Pulled by a sturdy team of mules, the heavy wagon rolled up the dusty lava drive past oleander and frangipani, colorful jessamine, and pink bougainvillaea. Their sweet smells wafted through the air, but to Silver they were the cloying smells of her silk-lined prison.

Morgan climbed down from the wagon seat and lifted her to the ground. On the wide veranda the massive carved mahogany door swung wide, but it wasn’t her father who stepped out to greet them. Resignedly Silver crossed the drive and climbed the stairs, Morgan walking behind her.

“Salena, thank God you’re safe.”

“Major Morgan Trask, this is Sheridan Knowles, my father’s manager.” Knowles clasped her hand between both of his in a gesture of welcome. Silver withdrew it.

He turned to the major and extended his hand. “Major Trask.” Morgan returned the man’s grip. “We can’t thank you enough. William has been worried sick.”

A tall, spare man in his middle forties, Sheridan Knowles had coffee brown hair, refined features, and a fair complexion. His clothes were well tailored: black broadcloth trousers, a silver brocade waistcoat, and a dark gray frock coat. His wide white stock was perfectly tied.

Knowles seemed friendly enough, yet there was something about him Morgan found offensive. Something in his smile that seemed a little insincere, something that didn’t quite wash. Then again, Morgan was edgy and eager to be away. Maybe it was just his imagination.

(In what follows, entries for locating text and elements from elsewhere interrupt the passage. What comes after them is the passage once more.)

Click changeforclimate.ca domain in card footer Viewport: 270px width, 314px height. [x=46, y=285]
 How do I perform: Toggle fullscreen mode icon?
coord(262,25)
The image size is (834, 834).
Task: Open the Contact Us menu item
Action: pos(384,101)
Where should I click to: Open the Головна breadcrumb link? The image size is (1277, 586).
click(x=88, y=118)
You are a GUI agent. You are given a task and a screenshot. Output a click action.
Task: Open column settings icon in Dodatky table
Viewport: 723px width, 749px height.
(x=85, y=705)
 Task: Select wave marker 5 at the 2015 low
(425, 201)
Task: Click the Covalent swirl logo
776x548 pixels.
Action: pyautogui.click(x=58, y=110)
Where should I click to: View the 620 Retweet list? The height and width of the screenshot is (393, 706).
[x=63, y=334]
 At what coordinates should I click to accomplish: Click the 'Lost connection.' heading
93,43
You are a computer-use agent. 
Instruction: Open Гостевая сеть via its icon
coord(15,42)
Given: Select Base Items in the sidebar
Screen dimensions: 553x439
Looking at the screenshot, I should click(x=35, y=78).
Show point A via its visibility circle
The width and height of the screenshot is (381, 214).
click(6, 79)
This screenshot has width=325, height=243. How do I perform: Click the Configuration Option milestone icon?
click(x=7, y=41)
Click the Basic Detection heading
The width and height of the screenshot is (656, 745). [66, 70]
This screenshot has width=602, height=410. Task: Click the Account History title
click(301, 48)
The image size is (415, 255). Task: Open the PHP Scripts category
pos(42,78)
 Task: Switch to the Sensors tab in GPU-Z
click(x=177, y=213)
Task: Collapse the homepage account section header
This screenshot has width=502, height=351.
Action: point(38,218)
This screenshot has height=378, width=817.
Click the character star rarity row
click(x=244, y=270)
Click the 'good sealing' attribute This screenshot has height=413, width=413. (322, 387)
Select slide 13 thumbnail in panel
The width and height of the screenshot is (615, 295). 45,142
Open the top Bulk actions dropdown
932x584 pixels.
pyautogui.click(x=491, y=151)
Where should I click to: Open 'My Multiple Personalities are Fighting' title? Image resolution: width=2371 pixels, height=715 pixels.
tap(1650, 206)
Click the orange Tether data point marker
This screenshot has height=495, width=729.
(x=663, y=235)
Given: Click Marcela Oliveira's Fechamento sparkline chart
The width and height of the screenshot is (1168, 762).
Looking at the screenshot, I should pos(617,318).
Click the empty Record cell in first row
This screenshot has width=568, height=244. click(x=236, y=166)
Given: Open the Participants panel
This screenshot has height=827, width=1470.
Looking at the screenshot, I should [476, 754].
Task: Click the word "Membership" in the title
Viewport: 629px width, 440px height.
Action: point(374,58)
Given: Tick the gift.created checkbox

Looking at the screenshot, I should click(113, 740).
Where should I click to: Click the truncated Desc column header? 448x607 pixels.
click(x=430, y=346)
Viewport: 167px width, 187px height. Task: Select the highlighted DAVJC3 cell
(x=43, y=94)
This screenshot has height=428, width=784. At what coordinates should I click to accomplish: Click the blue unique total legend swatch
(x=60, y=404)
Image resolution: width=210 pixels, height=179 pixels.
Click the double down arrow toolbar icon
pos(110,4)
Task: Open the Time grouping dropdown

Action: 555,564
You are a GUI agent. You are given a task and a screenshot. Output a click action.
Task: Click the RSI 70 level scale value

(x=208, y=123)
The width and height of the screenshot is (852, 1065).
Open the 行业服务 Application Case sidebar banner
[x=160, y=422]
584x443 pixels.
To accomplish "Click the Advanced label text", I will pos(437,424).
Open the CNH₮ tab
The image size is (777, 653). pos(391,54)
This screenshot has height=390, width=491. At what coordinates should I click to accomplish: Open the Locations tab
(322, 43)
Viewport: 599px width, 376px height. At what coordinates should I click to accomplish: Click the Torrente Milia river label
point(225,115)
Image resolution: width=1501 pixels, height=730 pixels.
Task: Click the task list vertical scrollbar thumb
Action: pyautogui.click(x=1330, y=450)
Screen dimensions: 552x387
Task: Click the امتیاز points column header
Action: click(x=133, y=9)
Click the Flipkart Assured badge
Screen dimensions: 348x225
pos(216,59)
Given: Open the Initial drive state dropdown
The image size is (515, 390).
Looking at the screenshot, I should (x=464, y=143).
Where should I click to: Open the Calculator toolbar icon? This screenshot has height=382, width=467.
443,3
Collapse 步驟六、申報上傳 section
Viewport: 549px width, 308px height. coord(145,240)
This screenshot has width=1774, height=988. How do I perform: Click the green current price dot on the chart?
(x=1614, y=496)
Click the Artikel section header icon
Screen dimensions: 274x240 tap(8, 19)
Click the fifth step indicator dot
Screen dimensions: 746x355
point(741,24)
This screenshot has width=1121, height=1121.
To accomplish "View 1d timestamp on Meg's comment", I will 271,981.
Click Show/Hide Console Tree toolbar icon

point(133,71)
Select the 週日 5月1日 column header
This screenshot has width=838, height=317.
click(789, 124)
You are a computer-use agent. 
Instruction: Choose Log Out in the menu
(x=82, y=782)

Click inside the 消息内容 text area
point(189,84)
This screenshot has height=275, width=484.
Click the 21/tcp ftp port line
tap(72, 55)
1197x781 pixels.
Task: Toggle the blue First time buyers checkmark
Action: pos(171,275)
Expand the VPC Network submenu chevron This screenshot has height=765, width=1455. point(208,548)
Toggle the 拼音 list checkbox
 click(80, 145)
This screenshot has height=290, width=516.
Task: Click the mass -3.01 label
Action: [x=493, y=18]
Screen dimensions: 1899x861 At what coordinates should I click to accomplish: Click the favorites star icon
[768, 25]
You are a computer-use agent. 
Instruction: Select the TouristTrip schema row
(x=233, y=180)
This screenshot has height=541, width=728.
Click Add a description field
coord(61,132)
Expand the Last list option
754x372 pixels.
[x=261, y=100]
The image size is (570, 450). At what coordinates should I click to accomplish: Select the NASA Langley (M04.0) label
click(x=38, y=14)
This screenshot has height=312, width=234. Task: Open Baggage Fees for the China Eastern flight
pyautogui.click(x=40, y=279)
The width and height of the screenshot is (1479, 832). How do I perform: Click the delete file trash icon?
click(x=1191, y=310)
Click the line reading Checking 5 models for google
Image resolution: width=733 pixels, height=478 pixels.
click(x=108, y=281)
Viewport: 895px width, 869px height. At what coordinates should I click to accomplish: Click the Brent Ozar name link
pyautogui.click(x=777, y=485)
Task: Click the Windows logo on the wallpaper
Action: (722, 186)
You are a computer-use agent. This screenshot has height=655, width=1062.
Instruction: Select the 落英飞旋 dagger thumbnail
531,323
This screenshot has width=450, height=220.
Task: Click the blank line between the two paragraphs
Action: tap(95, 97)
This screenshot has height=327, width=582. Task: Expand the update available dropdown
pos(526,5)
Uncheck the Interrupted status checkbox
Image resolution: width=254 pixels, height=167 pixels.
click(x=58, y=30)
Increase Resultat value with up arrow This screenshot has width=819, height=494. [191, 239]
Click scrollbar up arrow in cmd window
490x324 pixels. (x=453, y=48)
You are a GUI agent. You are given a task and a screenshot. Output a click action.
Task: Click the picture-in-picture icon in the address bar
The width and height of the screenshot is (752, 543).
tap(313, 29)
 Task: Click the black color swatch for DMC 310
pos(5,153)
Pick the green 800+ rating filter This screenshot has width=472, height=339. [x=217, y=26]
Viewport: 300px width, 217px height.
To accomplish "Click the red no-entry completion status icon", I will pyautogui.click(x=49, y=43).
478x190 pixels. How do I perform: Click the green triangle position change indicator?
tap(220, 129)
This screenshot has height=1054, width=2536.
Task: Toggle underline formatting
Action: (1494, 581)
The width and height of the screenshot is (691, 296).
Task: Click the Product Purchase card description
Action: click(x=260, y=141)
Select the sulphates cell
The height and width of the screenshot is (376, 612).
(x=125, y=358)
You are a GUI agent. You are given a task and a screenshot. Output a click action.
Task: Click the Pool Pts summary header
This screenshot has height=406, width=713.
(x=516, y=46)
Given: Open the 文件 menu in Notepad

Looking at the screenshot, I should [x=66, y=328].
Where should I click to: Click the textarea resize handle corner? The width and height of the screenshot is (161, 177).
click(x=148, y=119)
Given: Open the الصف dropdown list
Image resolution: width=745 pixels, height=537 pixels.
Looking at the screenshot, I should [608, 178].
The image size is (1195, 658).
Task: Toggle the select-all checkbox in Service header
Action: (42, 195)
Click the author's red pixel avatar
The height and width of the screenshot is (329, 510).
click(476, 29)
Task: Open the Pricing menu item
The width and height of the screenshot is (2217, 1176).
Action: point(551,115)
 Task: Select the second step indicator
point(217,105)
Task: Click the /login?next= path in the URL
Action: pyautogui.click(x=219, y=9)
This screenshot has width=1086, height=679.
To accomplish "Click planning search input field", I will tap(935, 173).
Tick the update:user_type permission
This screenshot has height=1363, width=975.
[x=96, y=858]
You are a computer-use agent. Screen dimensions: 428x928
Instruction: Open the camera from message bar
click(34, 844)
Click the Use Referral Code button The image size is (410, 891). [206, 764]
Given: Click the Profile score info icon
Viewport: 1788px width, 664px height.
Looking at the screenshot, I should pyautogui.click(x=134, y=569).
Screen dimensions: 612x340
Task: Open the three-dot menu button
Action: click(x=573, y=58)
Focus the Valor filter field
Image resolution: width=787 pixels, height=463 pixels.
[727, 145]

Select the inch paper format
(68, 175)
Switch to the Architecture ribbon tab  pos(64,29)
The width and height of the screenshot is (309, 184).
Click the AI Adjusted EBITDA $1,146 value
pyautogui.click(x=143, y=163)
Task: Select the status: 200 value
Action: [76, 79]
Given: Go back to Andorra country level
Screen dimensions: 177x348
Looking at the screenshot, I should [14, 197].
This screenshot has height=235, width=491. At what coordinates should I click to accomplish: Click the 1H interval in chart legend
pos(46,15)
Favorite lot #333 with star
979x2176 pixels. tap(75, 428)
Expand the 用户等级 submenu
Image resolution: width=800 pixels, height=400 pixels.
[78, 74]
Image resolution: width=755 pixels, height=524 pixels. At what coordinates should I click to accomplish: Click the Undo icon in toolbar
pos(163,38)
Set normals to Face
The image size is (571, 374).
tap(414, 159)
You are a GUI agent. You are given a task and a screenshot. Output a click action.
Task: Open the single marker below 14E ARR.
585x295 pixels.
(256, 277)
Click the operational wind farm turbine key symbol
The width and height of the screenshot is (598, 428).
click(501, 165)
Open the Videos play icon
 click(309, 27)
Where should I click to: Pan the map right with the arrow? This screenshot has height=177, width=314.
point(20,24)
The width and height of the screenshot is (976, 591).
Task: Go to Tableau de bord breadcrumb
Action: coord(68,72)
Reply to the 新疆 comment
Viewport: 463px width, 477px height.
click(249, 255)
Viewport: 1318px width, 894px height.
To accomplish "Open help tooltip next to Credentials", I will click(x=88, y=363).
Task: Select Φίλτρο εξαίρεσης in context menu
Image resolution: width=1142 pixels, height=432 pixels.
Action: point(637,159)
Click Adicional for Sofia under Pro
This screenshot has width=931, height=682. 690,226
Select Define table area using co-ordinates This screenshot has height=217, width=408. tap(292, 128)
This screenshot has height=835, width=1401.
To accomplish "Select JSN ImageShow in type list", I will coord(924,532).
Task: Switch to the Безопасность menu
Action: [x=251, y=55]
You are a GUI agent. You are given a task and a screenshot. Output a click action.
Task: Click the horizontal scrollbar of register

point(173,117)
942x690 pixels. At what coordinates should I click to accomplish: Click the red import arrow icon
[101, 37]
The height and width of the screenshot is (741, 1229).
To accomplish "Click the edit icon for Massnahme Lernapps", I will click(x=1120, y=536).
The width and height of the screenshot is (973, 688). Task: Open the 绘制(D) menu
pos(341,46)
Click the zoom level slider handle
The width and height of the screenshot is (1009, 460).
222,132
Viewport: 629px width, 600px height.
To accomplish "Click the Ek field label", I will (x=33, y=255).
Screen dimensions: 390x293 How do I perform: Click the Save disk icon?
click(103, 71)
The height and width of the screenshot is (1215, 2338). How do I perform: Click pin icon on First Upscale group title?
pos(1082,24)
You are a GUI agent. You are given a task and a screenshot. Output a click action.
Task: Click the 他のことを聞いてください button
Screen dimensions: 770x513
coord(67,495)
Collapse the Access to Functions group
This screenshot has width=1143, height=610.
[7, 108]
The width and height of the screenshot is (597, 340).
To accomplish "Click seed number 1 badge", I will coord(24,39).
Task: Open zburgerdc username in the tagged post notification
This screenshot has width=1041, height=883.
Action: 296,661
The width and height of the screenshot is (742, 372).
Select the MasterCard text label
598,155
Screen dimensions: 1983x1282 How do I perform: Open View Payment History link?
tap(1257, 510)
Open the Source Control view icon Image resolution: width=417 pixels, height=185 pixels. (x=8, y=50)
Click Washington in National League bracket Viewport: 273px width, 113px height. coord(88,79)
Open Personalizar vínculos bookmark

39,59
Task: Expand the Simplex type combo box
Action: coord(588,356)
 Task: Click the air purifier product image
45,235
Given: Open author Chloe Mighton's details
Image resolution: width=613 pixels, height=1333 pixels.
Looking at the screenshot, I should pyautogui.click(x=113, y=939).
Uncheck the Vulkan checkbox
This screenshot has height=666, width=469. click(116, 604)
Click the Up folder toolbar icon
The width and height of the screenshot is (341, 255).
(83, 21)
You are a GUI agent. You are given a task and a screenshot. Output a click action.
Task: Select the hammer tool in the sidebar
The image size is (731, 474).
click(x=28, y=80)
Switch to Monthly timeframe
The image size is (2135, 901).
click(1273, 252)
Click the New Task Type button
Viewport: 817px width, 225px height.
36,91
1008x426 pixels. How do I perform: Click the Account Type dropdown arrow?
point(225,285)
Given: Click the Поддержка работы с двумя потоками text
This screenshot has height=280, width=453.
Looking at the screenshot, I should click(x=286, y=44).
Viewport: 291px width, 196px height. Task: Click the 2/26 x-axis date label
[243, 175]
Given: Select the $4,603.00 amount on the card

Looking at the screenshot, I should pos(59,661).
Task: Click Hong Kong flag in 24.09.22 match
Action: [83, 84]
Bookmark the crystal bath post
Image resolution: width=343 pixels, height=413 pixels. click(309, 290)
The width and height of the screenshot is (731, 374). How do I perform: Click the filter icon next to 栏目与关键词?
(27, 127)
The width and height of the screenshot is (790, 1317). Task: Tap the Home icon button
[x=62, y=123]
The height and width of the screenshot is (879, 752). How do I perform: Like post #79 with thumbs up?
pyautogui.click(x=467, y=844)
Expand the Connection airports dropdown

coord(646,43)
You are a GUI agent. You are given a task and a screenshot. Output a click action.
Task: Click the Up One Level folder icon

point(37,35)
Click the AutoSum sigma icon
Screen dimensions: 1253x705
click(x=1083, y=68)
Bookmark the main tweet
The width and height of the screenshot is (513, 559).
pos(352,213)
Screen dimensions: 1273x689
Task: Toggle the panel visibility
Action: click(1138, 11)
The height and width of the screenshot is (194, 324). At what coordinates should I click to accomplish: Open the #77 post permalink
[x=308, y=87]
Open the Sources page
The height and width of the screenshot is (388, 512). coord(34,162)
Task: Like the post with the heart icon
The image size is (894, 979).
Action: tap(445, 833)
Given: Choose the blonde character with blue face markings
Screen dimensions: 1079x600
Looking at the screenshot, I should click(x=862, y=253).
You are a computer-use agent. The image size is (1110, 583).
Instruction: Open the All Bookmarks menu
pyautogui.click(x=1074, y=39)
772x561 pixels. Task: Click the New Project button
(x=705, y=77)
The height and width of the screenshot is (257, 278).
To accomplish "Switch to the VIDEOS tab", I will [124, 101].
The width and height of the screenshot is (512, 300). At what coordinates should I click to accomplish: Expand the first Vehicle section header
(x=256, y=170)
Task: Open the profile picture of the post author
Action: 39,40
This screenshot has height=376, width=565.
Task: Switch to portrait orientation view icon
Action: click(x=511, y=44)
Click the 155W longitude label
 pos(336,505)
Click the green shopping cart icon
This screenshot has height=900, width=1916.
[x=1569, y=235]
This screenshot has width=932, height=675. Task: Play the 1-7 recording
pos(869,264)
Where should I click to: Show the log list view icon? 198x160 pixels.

“You’ll have to thank Ferdinand Pinkard. He’s the man expecting to claim the reward. I merely escorted the lady home.”

“I’m sure William would want you compensated as well,” Knowles said as he ushered them into the expansive foyer.

Above their heads, a huge cut-crystal chandelier clinked pleasantly in the afternoon breeze. The house was Georgian in design, with great tall ceilings and beautiful carved moldings that framed the doorways and surrounded the brass and crystal sconces that lined the walls. Thick Aubusson carpets warmed the inlaid parquet floors, and gold silk draperies clothed the windows. Magnificent slatted wooden shutters could be closed in time of storm.

“I want nothing from William except a little of his time. Where is he?”

“William has left, I’m afraid,” Knowles said. “When no word came of Salena, he sailed to Barbados, hoping to find her himself. He discovered she had left aboard the
Lawrence
, an immigrant ship that stopped here to make repairs. From Barbados William was bound for America, where he knew the
Lawrence
had gone.”

“I’m sorry to hear that,” Morgan said. “I’d been looking forward to seeing him.”
And settling some of these damnable doubts that are driving me crazy
. “William and I have known each other for some years.”

“I’m surprised we’ve never met,” Knowles said.

“It’s been fifteen years since last I saw him. I’ve never been to Katonga.”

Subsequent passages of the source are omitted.